Heavily burned wood from wildfires is less likely to provide functionality in streams

Author:

Vaz Pedro Gonçalves,Merten Eric C.,Robinson Christopher T.,Pinto Paulo

Abstract

AbstractIncreasingly severe forest fires are recruiting more heavily burned wood into streams. Wood affects every ecological and physical process in streams differently throughout seasons. However, little is known about the seasonality of wood functions in fire-prone biomes and how it combines with wood burning level to guide future postfire restoration efforts.Through an extensive three-year seasonal tracking of stream wood following forest fires in central Portugal, we examined for the first time the influence of burning level, season, and a large suite of driving factors on the likelihood of each of four functions with primary ecological consequences — retention of organic matter, serving as substrate for aquatic biota, being key pieces forming wood jams, and deflecting flow including pool habitat formation.Our results strongly support that one of the main ecological functions of wood in rivers, i.e. to provide substrate for biological organisms — namely for vegetation, periphyton, biofilms, and ovipositions — can be negatively affected in heavily burned wood.Except for jam formation, the probability of each stream wood function changed markedly with season and the probability of non-function was nearly twice as high in the Euro-Mediterranean dry as in the wet season.More anchored and decayed wood increased the probability of all functions, whereas the effect of submergence depended on the function. Challenging the “size paradigm” assuming larger-sized pieces to provide more function, our data suggest the effect of size to be function-specific.Synthesis and applications. We show how postfire restoration success can be maximized by selecting the most appropriate wood, taking advantage of attribute-function relationships and choosing the right timing for operations.
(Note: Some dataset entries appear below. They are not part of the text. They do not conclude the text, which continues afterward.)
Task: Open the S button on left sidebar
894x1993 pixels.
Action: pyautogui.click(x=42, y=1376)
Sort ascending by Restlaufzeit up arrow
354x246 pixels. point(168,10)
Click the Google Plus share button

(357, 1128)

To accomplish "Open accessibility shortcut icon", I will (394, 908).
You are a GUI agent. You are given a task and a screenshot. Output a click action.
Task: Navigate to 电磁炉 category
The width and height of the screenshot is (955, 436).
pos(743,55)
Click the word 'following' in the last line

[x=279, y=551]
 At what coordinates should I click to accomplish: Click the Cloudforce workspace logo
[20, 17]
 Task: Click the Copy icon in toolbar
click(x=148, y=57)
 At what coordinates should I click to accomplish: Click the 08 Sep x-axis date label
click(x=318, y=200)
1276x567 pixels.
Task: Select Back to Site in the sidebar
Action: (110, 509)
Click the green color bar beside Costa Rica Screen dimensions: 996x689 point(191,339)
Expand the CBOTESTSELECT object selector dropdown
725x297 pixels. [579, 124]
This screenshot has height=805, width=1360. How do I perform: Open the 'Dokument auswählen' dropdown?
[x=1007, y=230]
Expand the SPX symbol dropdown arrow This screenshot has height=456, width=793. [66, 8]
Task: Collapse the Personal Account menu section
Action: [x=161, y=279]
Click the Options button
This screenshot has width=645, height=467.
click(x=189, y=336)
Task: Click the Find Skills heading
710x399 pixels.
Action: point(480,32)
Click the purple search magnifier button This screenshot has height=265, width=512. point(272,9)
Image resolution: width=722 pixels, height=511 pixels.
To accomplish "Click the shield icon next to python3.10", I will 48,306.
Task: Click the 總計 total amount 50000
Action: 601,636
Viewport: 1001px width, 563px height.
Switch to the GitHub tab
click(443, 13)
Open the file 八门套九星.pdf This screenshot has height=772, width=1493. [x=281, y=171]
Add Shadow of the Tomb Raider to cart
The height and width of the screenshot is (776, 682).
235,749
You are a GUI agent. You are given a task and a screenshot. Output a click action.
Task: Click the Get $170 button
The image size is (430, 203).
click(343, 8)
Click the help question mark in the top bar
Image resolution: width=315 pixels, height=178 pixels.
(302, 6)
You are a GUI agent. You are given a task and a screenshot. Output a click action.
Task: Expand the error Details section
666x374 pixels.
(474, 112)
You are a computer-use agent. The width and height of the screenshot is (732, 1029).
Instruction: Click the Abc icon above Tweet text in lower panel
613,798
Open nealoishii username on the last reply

We urge managers to refrain from removing wood or to selectively remove the most heavily carbonized only, allowing the persistence of great potential to provide substrate for stream biota. The non-attraction of heavily burned wood as substrate can be compensated for by other wood with attributes enhancing this function, such as wood deeper within the bankfull area, and with large diameters. These results help to inform successful management, as is increasingly asked from restoration ecology.